▸ Input records
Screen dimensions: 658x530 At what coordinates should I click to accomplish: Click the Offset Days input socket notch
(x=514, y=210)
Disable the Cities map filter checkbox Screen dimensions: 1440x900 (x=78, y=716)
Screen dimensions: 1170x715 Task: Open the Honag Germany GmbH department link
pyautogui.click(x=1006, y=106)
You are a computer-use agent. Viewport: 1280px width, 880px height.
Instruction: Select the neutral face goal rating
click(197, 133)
---
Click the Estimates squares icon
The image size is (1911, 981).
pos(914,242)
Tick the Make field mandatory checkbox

▸ Work task
Scan the entries above for the line containing "The image size is (1911, 981).", and copy it and all lines after it exactly, down to and including the line containing "Tick the Make field mandatory checkbox".

▸ Reply to the exercise
The image size is (1911, 981).
pos(914,242)
Tick the Make field mandatory checkbox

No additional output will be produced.